• _REQUIRED WORK_
Set down all the entries again, word for word.
——————————
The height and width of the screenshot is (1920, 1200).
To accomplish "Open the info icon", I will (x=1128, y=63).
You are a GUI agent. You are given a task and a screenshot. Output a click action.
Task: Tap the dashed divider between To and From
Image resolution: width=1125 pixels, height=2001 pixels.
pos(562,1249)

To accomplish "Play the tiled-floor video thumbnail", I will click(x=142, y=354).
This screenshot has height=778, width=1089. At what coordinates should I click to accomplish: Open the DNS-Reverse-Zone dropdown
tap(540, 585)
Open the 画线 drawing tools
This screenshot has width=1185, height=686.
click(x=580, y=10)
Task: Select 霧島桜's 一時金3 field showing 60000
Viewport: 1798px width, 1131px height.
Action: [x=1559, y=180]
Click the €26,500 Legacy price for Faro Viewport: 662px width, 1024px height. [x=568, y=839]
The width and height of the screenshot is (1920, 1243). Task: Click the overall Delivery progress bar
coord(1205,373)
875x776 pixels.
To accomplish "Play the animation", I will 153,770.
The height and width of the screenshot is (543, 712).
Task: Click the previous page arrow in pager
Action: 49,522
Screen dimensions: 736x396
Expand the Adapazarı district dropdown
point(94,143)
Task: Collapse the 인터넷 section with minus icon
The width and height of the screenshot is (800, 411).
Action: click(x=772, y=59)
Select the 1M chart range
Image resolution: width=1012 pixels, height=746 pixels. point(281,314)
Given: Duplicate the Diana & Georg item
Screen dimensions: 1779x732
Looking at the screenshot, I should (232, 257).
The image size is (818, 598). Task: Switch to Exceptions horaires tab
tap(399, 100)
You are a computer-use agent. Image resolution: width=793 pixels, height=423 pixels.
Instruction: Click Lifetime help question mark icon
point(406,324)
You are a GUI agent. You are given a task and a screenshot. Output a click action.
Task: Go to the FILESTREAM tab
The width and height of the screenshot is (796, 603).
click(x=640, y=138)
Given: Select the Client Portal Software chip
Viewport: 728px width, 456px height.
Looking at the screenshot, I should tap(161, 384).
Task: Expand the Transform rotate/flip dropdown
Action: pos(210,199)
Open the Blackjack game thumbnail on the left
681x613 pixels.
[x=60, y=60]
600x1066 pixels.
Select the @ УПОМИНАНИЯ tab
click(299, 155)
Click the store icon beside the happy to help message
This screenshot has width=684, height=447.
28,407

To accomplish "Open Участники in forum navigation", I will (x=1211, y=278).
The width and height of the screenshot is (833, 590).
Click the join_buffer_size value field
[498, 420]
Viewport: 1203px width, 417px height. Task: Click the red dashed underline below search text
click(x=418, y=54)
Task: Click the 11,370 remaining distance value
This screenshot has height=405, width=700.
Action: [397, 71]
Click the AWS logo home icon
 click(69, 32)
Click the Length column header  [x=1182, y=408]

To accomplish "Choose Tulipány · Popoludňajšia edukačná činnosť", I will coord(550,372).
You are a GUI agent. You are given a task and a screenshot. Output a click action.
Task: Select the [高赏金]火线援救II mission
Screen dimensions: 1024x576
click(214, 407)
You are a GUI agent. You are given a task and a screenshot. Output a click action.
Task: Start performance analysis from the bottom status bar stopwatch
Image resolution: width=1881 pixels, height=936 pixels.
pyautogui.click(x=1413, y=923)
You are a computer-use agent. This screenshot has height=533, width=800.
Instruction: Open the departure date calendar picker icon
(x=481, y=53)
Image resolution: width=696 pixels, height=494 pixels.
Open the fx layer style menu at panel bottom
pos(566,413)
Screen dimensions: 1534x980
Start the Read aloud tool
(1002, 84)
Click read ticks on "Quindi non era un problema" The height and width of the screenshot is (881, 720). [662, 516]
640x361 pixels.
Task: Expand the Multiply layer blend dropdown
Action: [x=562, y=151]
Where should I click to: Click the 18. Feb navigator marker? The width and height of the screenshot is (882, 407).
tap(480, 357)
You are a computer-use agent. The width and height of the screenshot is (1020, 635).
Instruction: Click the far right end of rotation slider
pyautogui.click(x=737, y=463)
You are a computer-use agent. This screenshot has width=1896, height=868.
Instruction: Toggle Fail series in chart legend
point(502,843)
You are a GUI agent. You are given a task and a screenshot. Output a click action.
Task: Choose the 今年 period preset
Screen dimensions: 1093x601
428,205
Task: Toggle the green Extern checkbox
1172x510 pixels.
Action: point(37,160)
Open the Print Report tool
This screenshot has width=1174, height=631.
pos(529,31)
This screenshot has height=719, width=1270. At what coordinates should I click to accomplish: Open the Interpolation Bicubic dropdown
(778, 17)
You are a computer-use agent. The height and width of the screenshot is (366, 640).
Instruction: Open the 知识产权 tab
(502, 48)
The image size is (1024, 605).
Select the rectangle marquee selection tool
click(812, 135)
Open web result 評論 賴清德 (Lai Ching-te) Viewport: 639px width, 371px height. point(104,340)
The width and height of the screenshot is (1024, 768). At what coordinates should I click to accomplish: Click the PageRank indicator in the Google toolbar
——————————
• _SOLVED EXERCISE_
The height and width of the screenshot is (1920, 1200).
To accomplish "Open the info icon", I will (x=1128, y=63).
You are a GUI agent. You are given a task and a screenshot. Output a click action.
Task: Tap the dashed divider between To and From
Image resolution: width=1125 pixels, height=2001 pixels.
pos(562,1249)

To accomplish "Play the tiled-floor video thumbnail", I will click(x=142, y=354).
This screenshot has height=778, width=1089. At what coordinates should I click to accomplish: Open the DNS-Reverse-Zone dropdown
tap(540, 585)
Open the 画线 drawing tools
This screenshot has width=1185, height=686.
click(x=580, y=10)
Task: Select 霧島桜's 一時金3 field showing 60000
Viewport: 1798px width, 1131px height.
Action: [x=1559, y=180]
Click the €26,500 Legacy price for Faro Viewport: 662px width, 1024px height. [x=568, y=839]
The width and height of the screenshot is (1920, 1243). Task: Click the overall Delivery progress bar
coord(1205,373)
875x776 pixels.
To accomplish "Play the animation", I will 153,770.
The height and width of the screenshot is (543, 712).
Task: Click the previous page arrow in pager
Action: 49,522
Screen dimensions: 736x396
Expand the Adapazarı district dropdown
point(94,143)
Task: Collapse the 인터넷 section with minus icon
The width and height of the screenshot is (800, 411).
Action: click(x=772, y=59)
Select the 1M chart range
Image resolution: width=1012 pixels, height=746 pixels. point(281,314)
Given: Duplicate the Diana & Georg item
Screen dimensions: 1779x732
Looking at the screenshot, I should (232, 257).
The image size is (818, 598). Task: Switch to Exceptions horaires tab
tap(399, 100)
You are a computer-use agent. Image resolution: width=793 pixels, height=423 pixels.
Instruction: Click Lifetime help question mark icon
point(406,324)
You are a GUI agent. You are given a task and a screenshot. Output a click action.
Task: Go to the FILESTREAM tab
The width and height of the screenshot is (796, 603).
click(x=640, y=138)
Given: Select the Client Portal Software chip
Viewport: 728px width, 456px height.
Looking at the screenshot, I should tap(161, 384).
Task: Expand the Transform rotate/flip dropdown
Action: pos(210,199)
Open the Blackjack game thumbnail on the left
681x613 pixels.
[x=60, y=60]
600x1066 pixels.
Select the @ УПОМИНАНИЯ tab
click(299, 155)
Click the store icon beside the happy to help message
This screenshot has width=684, height=447.
28,407

To accomplish "Open Участники in forum navigation", I will (x=1211, y=278).
The width and height of the screenshot is (833, 590).
Click the join_buffer_size value field
[498, 420]
Viewport: 1203px width, 417px height. Task: Click the red dashed underline below search text
click(x=418, y=54)
Task: Click the 11,370 remaining distance value
This screenshot has height=405, width=700.
Action: [397, 71]
Click the AWS logo home icon
 click(69, 32)
Click the Length column header  [x=1182, y=408]

To accomplish "Choose Tulipány · Popoludňajšia edukačná činnosť", I will coord(550,372).
You are a GUI agent. You are given a task and a screenshot. Output a click action.
Task: Select the [高赏金]火线援救II mission
Screen dimensions: 1024x576
click(214, 407)
You are a GUI agent. You are given a task and a screenshot. Output a click action.
Task: Start performance analysis from the bottom status bar stopwatch
Image resolution: width=1881 pixels, height=936 pixels.
pyautogui.click(x=1413, y=923)
You are a computer-use agent. This screenshot has height=533, width=800.
Instruction: Open the departure date calendar picker icon
(x=481, y=53)
Image resolution: width=696 pixels, height=494 pixels.
Open the fx layer style menu at panel bottom
pos(566,413)
Screen dimensions: 1534x980
Start the Read aloud tool
(1002, 84)
Click read ticks on "Quindi non era un problema" The height and width of the screenshot is (881, 720). [662, 516]
640x361 pixels.
Task: Expand the Multiply layer blend dropdown
Action: [x=562, y=151]
Where should I click to: Click the 18. Feb navigator marker? The width and height of the screenshot is (882, 407).
tap(480, 357)
You are a computer-use agent. The width and height of the screenshot is (1020, 635).
Instruction: Click the far right end of rotation slider
pyautogui.click(x=737, y=463)
You are a computer-use agent. This screenshot has width=1896, height=868.
Instruction: Toggle Fail series in chart legend
point(502,843)
You are a GUI agent. You are given a task and a screenshot. Output a click action.
Task: Choose the 今年 period preset
Screen dimensions: 1093x601
428,205
Task: Toggle the green Extern checkbox
1172x510 pixels.
Action: point(37,160)
Open the Print Report tool
This screenshot has width=1174, height=631.
pos(529,31)
This screenshot has height=719, width=1270. At what coordinates should I click to accomplish: Open the Interpolation Bicubic dropdown
(778, 17)
You are a computer-use agent. The height and width of the screenshot is (366, 640).
Instruction: Open the 知识产权 tab
(502, 48)
The image size is (1024, 605).
Select the rectangle marquee selection tool
click(812, 135)
Open web result 評論 賴清德 (Lai Ching-te) Viewport: 639px width, 371px height. point(104,340)
The width and height of the screenshot is (1024, 768). At what coordinates should I click to accomplish: Click the PageRank indicator in the Google toolbar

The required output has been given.